Construction Order Placed for First Autonomous, Wind-Powered Cargo Ship
A California-based startup called Clippership, working with a team of established leaders in the maritime community, reports it has completed designs classed by RINA for its first vessel, a wind-powered cargo ship designed for autonomous operations. The first vessel is seen as a demonstration of the company’s unique concept targeting small shippers.
Naval architecture for the new vessel was carried out by Dykstra Naval Architects, renowned for innovative sailing vessels, while American naval architecture and marine engineering firm Glosten completed the vessel’s structural engineering. Clippership in developing the autonomy software and rigid sail/wing design in-house. RINA is the class society that approved the designs.
Having successfully completed the designs, Clippership has now entered into a construction contract with KM Yachtbuilders in the Netherlands, a yard known for rugged, innovative expedition vessels. The first ship, a 24-meter (79-foot) design, they report, will be launched in late 2026 and sail under the flag of Malta.
The company points out that the vessel is specifically designed for small shippers and will provide advantages over attempting to move small cargoes on larger containerships and the costs of ground transportation, or the costs of air freight. The vessel will have a capacity for 75 Euro-pallets with a climate-controlled cargo hold. They report the design is optimized for point-to-point transportation.

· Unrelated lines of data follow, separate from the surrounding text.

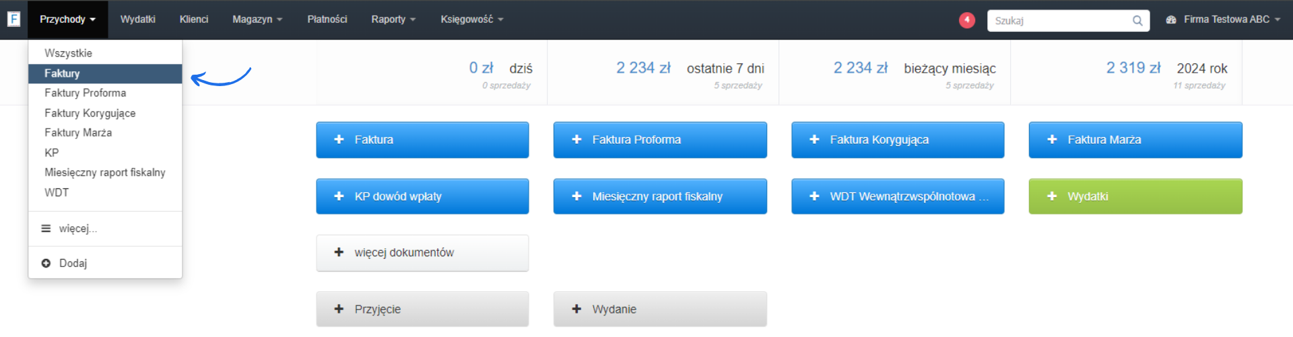The height and width of the screenshot is (337, 1293).
Task: Click the search magnifier icon
Action: (x=1137, y=21)
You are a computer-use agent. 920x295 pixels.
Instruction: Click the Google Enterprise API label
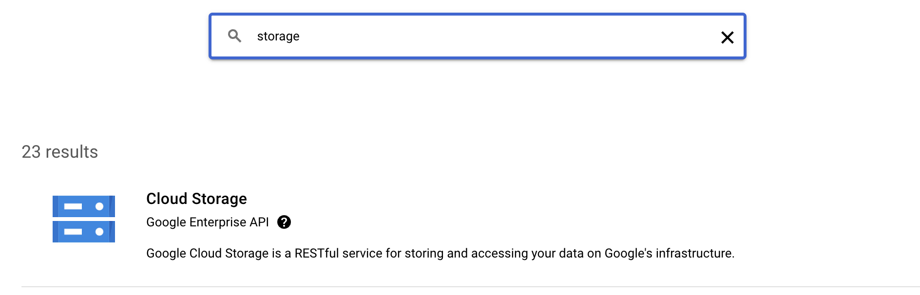coord(207,222)
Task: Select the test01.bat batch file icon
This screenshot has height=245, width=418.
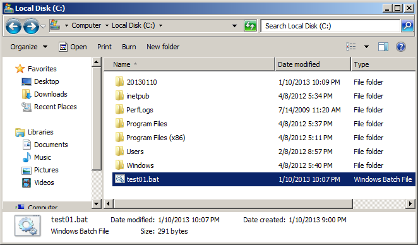Action: 120,179
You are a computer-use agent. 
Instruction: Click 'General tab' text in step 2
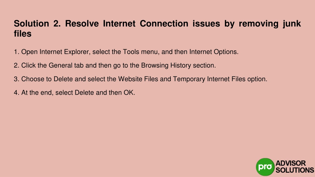click(66, 65)

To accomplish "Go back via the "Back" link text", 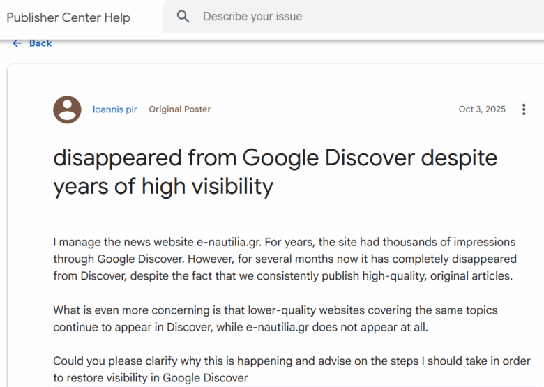I will (x=40, y=43).
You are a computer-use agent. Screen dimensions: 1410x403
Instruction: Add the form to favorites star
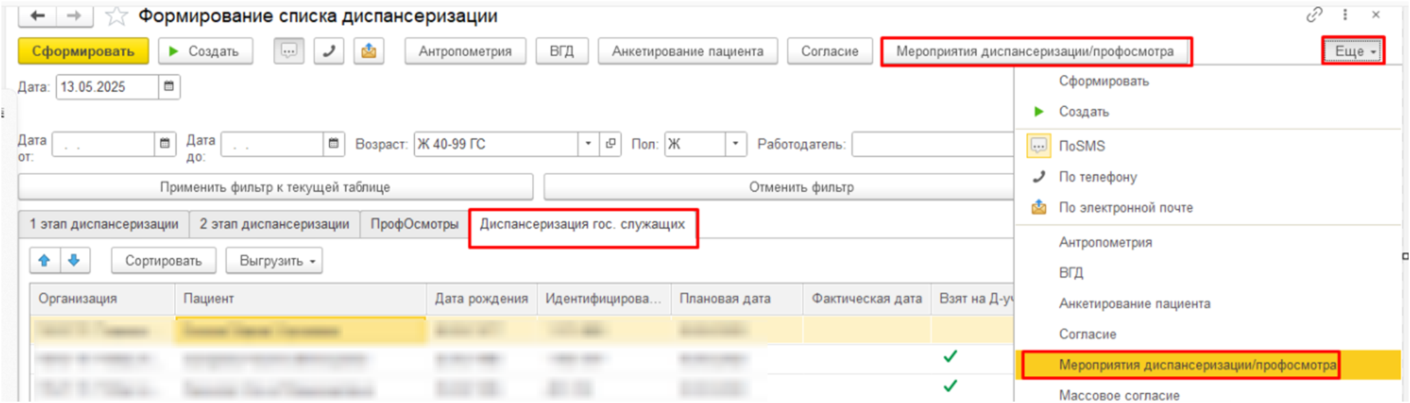coord(116,15)

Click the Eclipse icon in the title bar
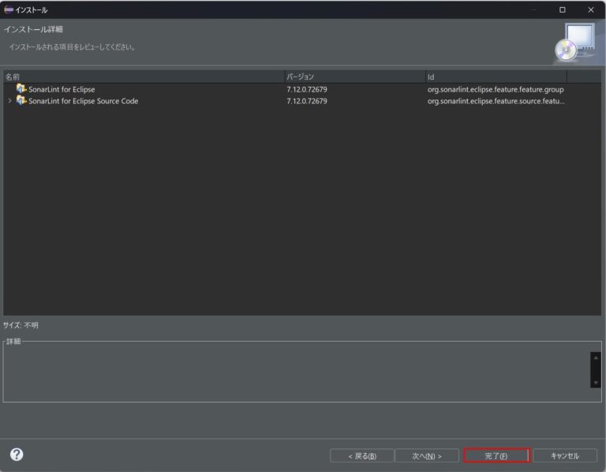9,9
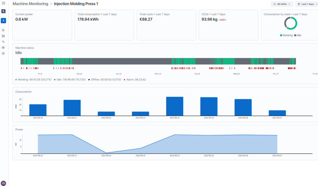Open the Last 7 days date range dropdown
The width and height of the screenshot is (318, 186).
point(307,4)
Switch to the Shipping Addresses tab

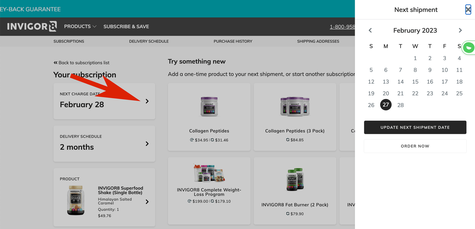coord(318,41)
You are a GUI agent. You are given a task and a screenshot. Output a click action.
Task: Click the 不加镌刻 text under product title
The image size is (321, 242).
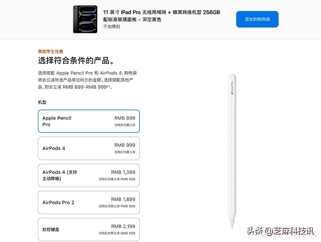point(111,27)
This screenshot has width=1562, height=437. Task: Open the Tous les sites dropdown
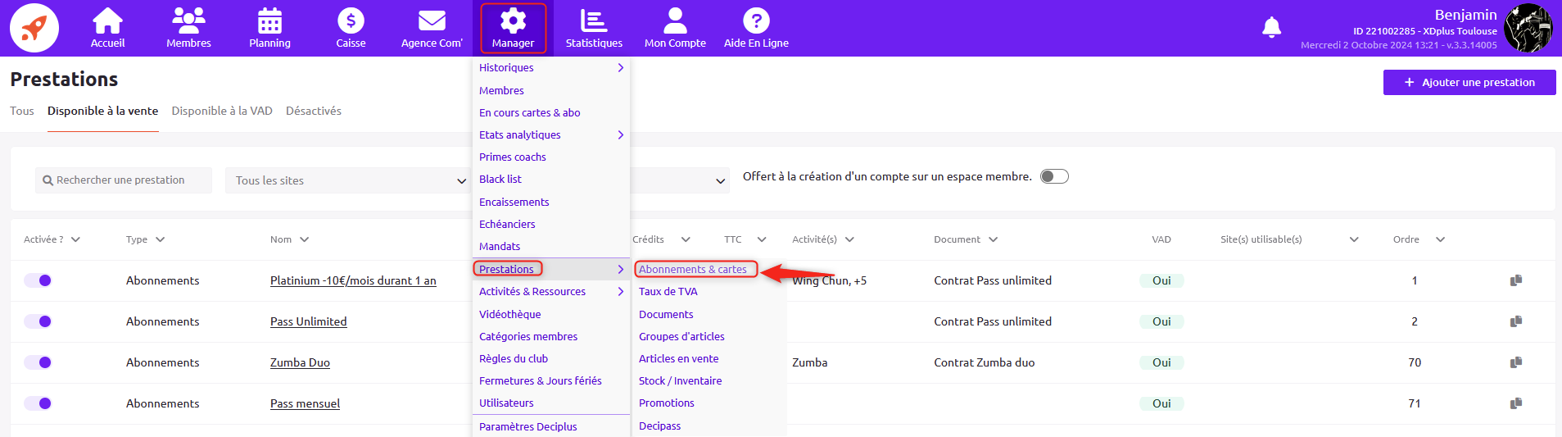pyautogui.click(x=347, y=180)
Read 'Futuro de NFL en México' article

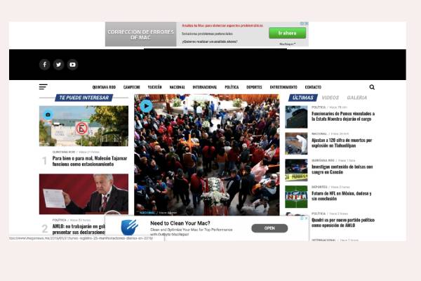point(341,196)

The ship will have two foldable rigid wings for primary wind propulsion. The wings will be made of a carbon composite, which the company says will make the wings more than twice as powerful as modern fabric sails. Further, the folding mechanism will permit the sails to be stowed flat on deck during adverse weather conditions or in port.
Key to the concept are lower operating costs. To achieve that, the vessel is designed for open-ocean autonomy. Initially, they anticipate a supervisory crew on board, but the ship will function through a series of systems. The ship will use real-time environmental inputs to dynamically manage course selection, wing trim, and steering control, as well as collision avoidance with other ships and stationary objects. Integrated systems include high-resolution marine radar; video and forward-looking infrared (FLIR) cameras; satellite-based remote weather sensing; and constant sharing of automatic identification system (AIS) data with other craft and shore stations.
Clippership, which describes itself as a maritime robotics company whose mission is to build a new and better way of transporting cargo across oceans and waterways, has ambitious plans. They report that the first demonstration ship will gather data to design improvements that will deliver even better performance. They look to use the information to advance the designs for the vessels and plan to evolve to fully uncrewed voyages with remotely monitored autonomy as the platform matures and MASS regulations are adopted globally.
The first ship will sail trans-Atlantic and to the Caribbean and South America. The company’s future plans call for a 48-meter (158-foot) vessel that will have a capacity for 400 pallets and automated pallet handling.